Protecting Native Species of Fish in Nova Scotia


**** FISHERIES Media Release

Protecting Native Species of Fish in Nova Scotia
The government is taking steps to protect Nova Scotia’s native species of fish, including Atlantic salmon and brook trout.

This weekend, staff from the Department of Fisheries and Aquaculture will use a fish pesticide called rotenone in Dobsons Lake, Guysborough County, to kill invasive smallmouth bass and prevent their spread to other waterways.

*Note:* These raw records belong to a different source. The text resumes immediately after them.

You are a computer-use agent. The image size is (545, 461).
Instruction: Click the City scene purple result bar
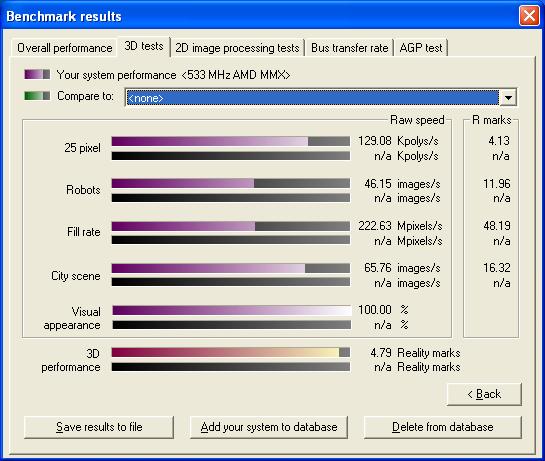pos(231,268)
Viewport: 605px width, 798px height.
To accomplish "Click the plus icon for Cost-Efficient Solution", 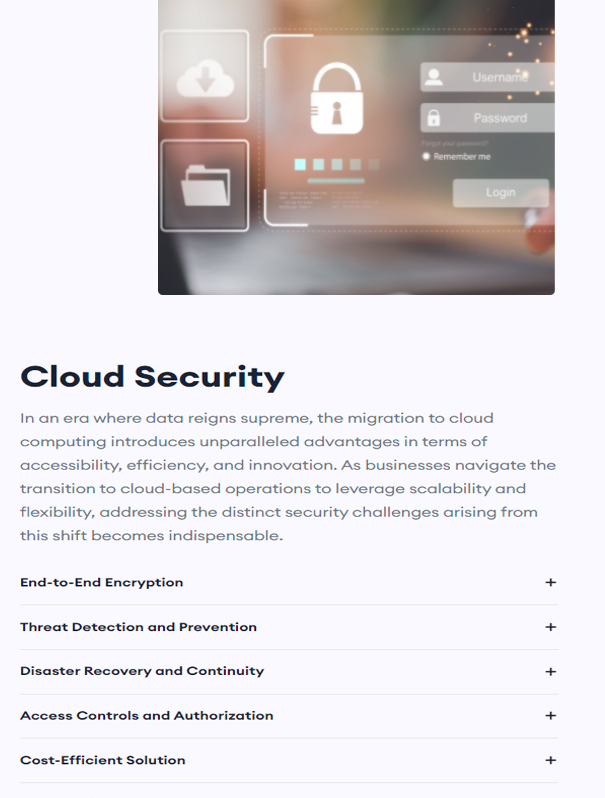I will tap(550, 761).
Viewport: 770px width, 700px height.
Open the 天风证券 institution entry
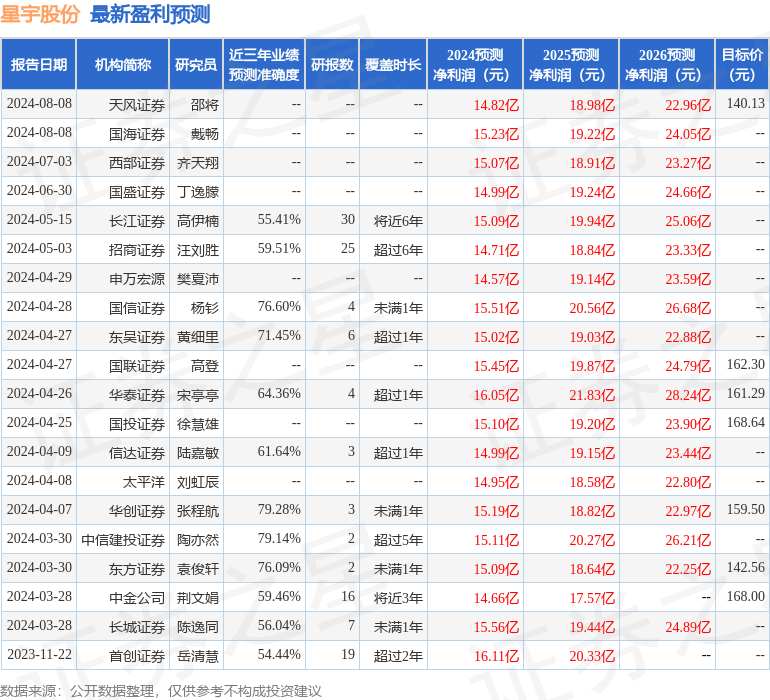point(137,104)
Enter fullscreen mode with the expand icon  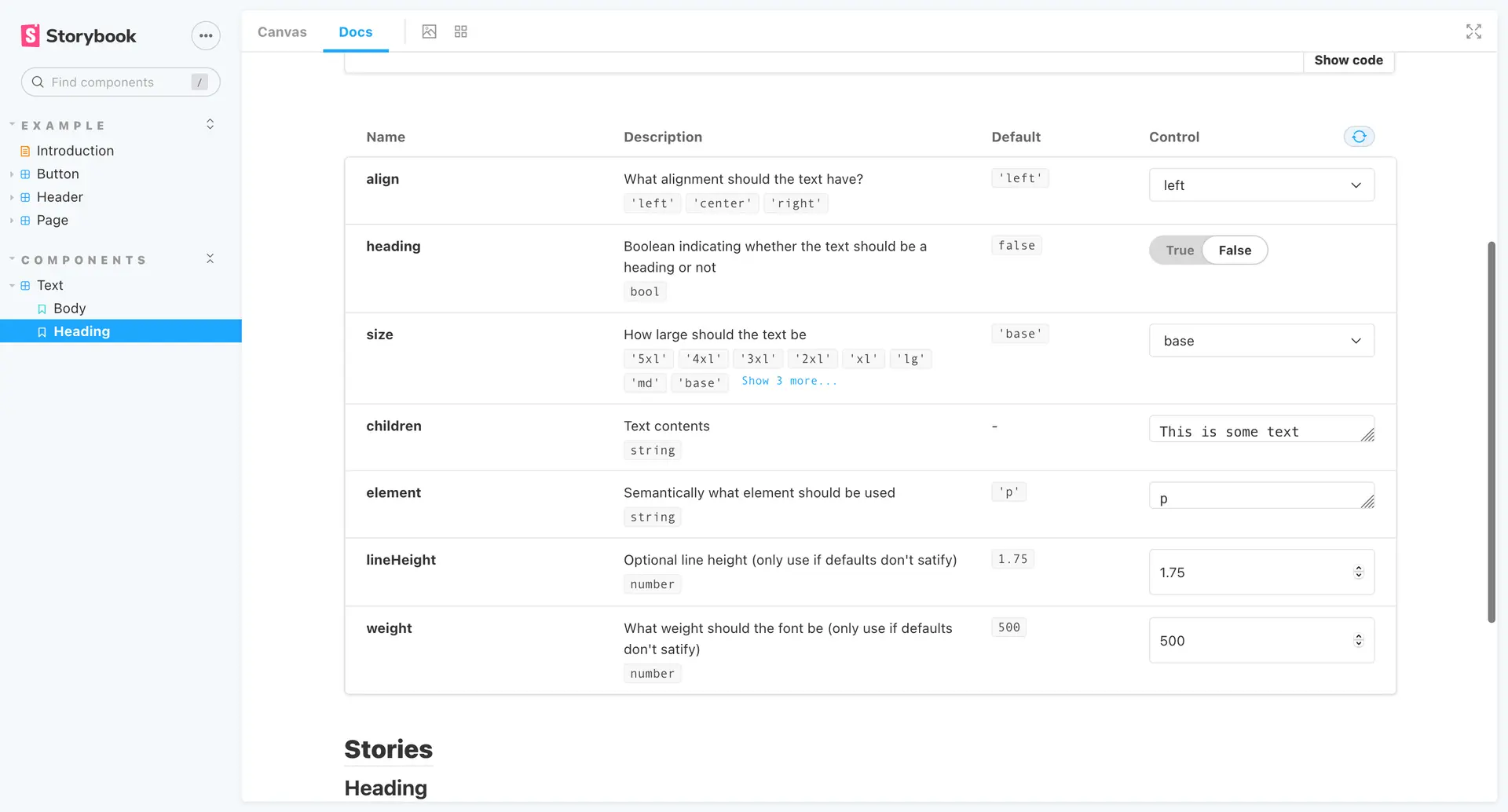1474,31
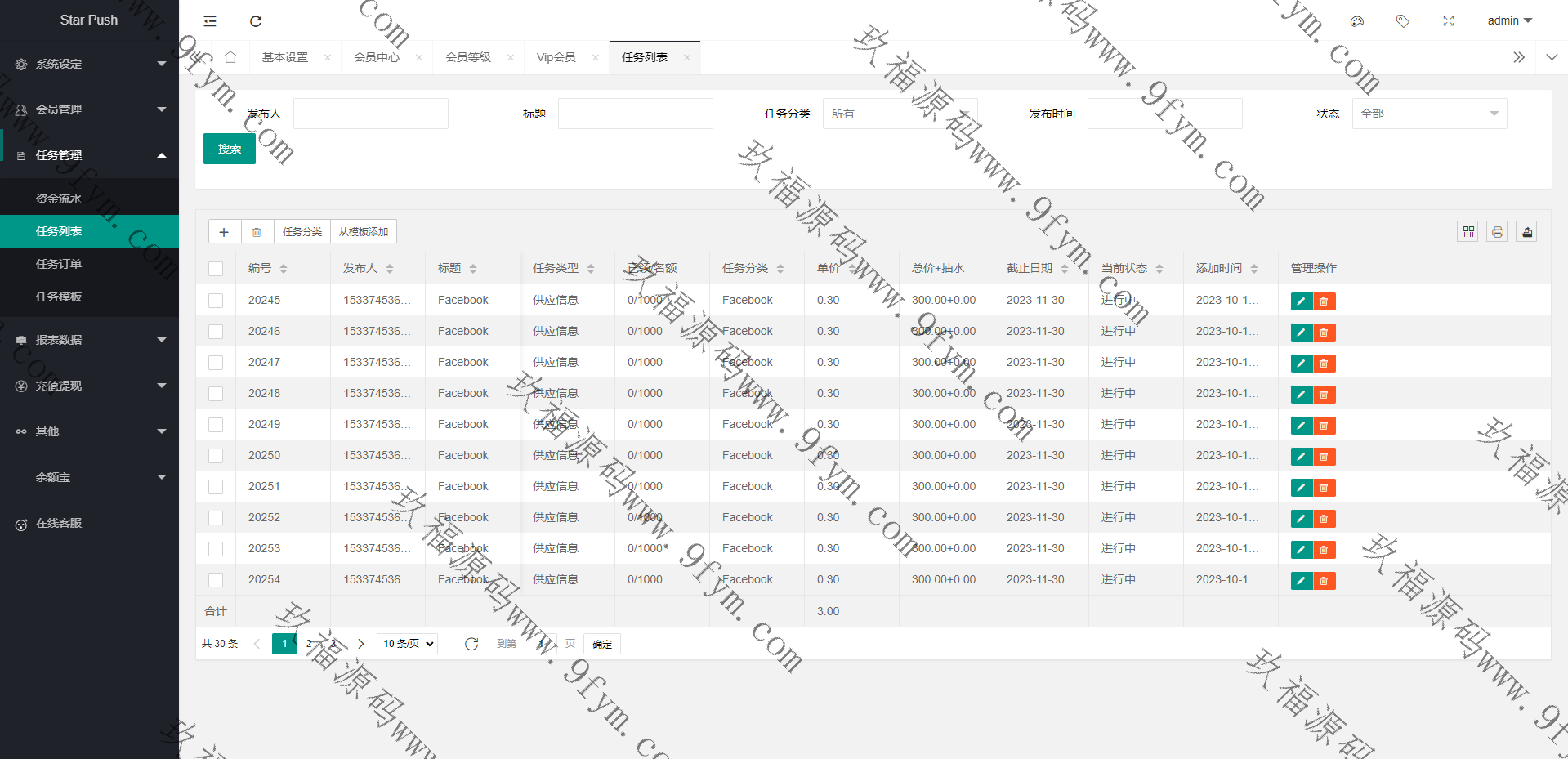The image size is (1568, 759).
Task: Click the green 搜索 button
Action: coord(229,149)
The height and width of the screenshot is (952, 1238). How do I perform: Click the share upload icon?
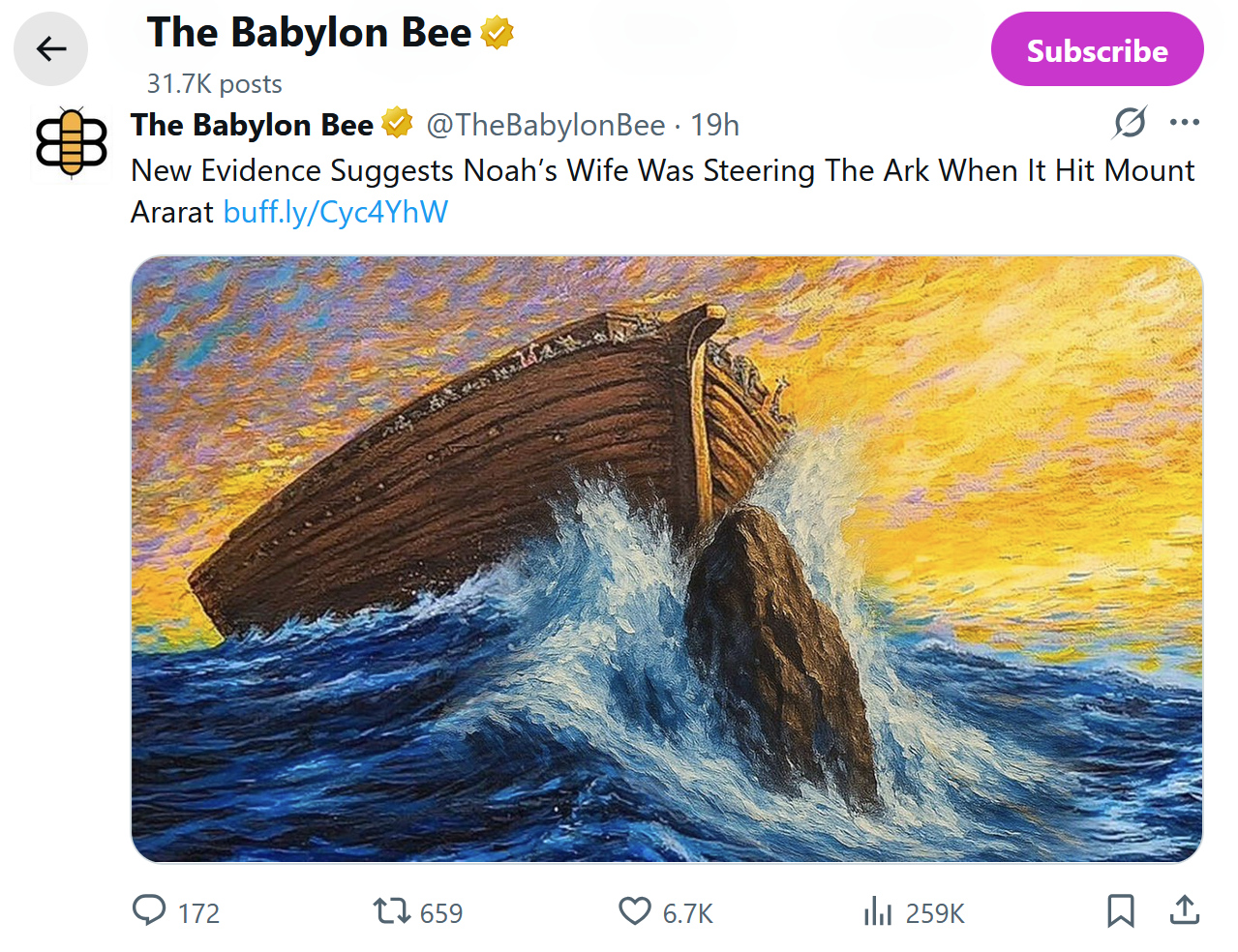[1184, 911]
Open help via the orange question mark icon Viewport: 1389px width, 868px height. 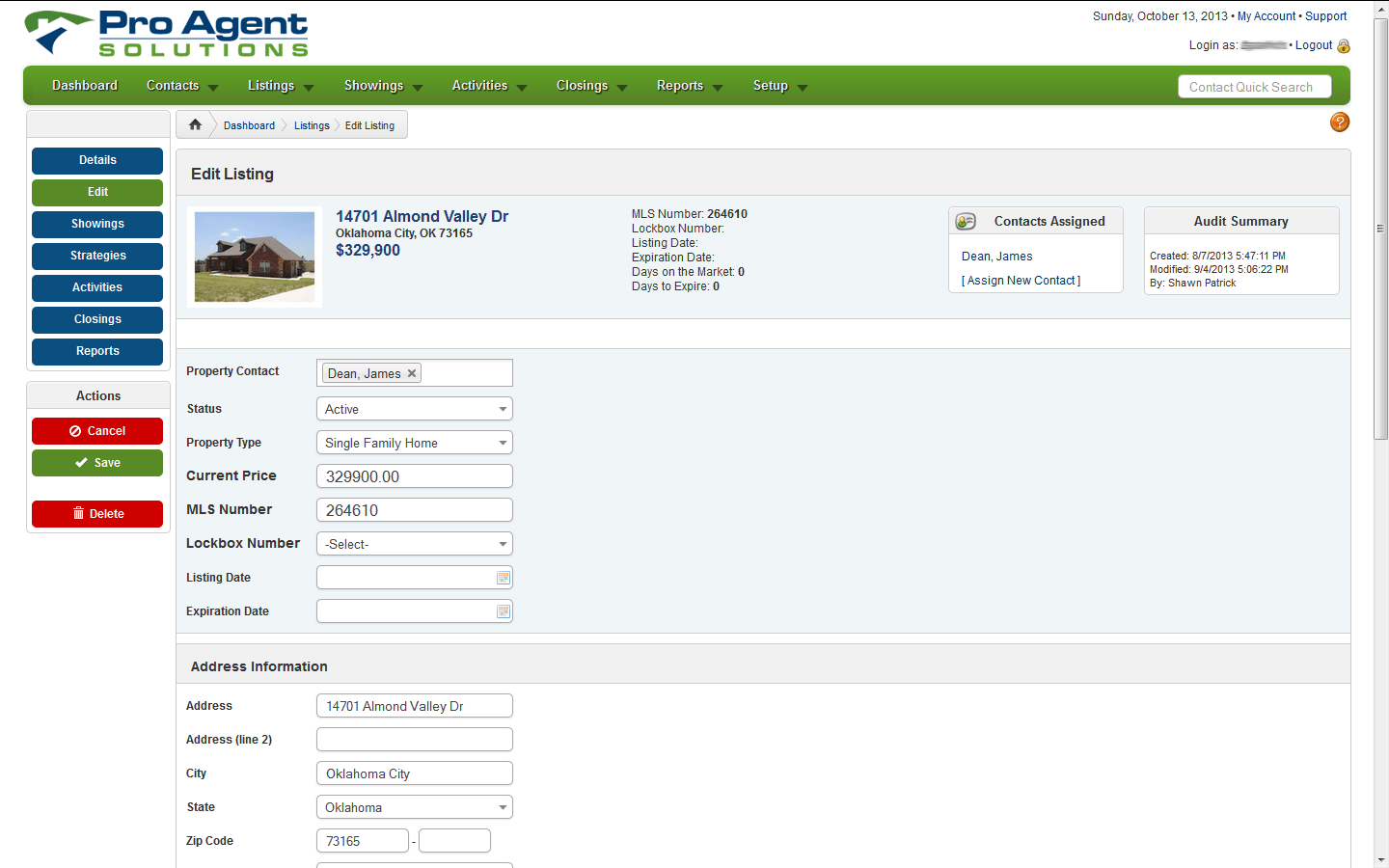(x=1339, y=122)
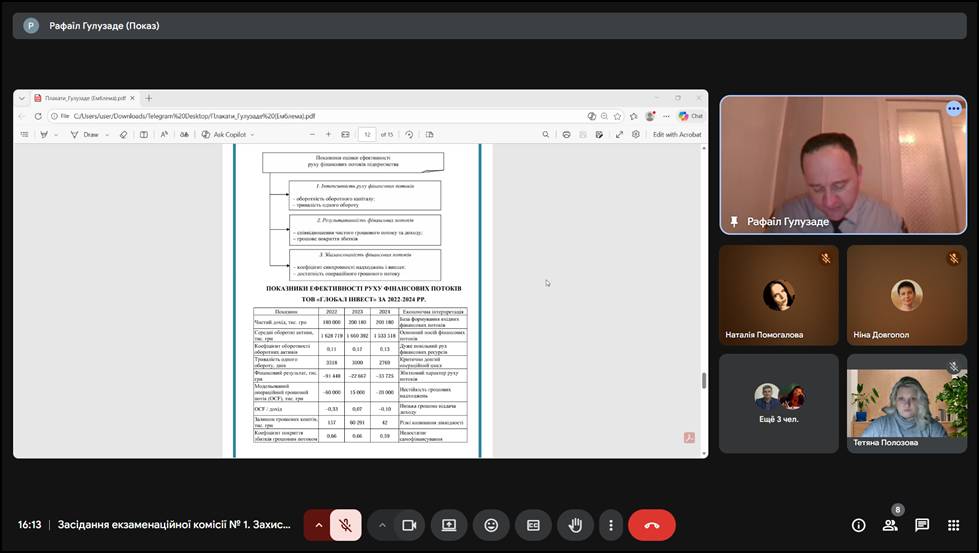The width and height of the screenshot is (979, 553).
Task: Toggle closed captions in the meeting
Action: click(533, 525)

“We’ve seen the harm this invasive species has had on native fish communities in hundreds of lakes and waterways throughout Nova Scotia, where once strong populations of brook trout and other fish have been dramatically reduced or entirely eliminated by smallmouth bass,” said Steve Craig, Minister of Fisheries and Aquaculture. “Rotenone is a measure of last resort, but it’s one we know from experience works to protect our native fish species and the ecosystems that support them.”

Local anglers first reported smallmouth bass in Dobsons Lake in the spring of 2020. Efforts to contain and control the population – including temporary barriers, targeted angling, and electrofishing – have been helpful in the short term but are not sustainable or effective long-term solutions.

Rotenone is a biological pesticide derived from plants. It works by preventing the absorption of oxygen in the cells of insects and fish and has been used for hundreds of years to manage invasive fish species. Rotenone-treated water poses no ongoing risk to humans or animals.

Rotenone was successfully used to eradicate smallmouth bass from Piper Lake in Pictou County in October 2020. The lake is now recovering, with frogs and other amphibians already back, along with invertebrates like zooplankton that support the recovery of fish populations. Monitoring has confirmed some local fish species have started to come back, too.

Public access is restricted at Dobsons Lake while Department staff and project team volunteers are onsite. Dobsons Lake will be monitored daily for several weeks after the rotenone treatment and periodically over the next several months. It will remain closed to recreational angling until it can support a sport fishery.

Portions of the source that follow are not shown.